Can you return, word for word and with nothing else, the lines of the listing from the one containing "How do I perform: Set" through the one containing "Action: pyautogui.click(x=28, y=273)", including both of those lines?

[Collected data entries]

** start **

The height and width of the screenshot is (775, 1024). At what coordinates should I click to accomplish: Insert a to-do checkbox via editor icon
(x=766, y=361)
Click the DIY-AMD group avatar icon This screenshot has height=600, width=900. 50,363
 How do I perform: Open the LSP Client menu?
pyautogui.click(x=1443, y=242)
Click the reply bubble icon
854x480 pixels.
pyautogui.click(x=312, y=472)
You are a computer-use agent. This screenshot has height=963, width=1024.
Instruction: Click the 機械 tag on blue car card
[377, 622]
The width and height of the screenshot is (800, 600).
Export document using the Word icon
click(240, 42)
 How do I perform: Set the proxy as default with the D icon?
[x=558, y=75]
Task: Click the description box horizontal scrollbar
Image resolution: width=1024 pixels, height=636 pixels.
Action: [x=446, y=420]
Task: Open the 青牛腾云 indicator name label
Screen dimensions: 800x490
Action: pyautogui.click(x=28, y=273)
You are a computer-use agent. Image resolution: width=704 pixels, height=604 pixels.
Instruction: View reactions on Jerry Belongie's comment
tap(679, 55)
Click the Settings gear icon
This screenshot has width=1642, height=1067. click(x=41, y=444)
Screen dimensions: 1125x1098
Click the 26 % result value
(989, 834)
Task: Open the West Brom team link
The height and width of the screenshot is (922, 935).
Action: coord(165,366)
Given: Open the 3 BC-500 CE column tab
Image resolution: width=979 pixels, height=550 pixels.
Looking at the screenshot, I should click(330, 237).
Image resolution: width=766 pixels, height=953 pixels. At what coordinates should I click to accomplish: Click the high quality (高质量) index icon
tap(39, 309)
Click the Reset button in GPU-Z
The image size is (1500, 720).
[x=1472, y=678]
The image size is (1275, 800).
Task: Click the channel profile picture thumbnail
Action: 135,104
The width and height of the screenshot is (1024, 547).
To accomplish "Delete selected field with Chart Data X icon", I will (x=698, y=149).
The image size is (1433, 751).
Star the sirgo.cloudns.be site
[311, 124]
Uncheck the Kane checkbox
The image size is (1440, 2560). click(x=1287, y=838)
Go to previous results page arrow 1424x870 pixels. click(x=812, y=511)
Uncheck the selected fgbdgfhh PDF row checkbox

** end **

Full solution:
 How do I perform: Set the proxy as default with the D icon?
[x=558, y=75]
Task: Click the description box horizontal scrollbar
Image resolution: width=1024 pixels, height=636 pixels.
Action: [x=446, y=420]
Task: Open the 青牛腾云 indicator name label
Screen dimensions: 800x490
Action: pyautogui.click(x=28, y=273)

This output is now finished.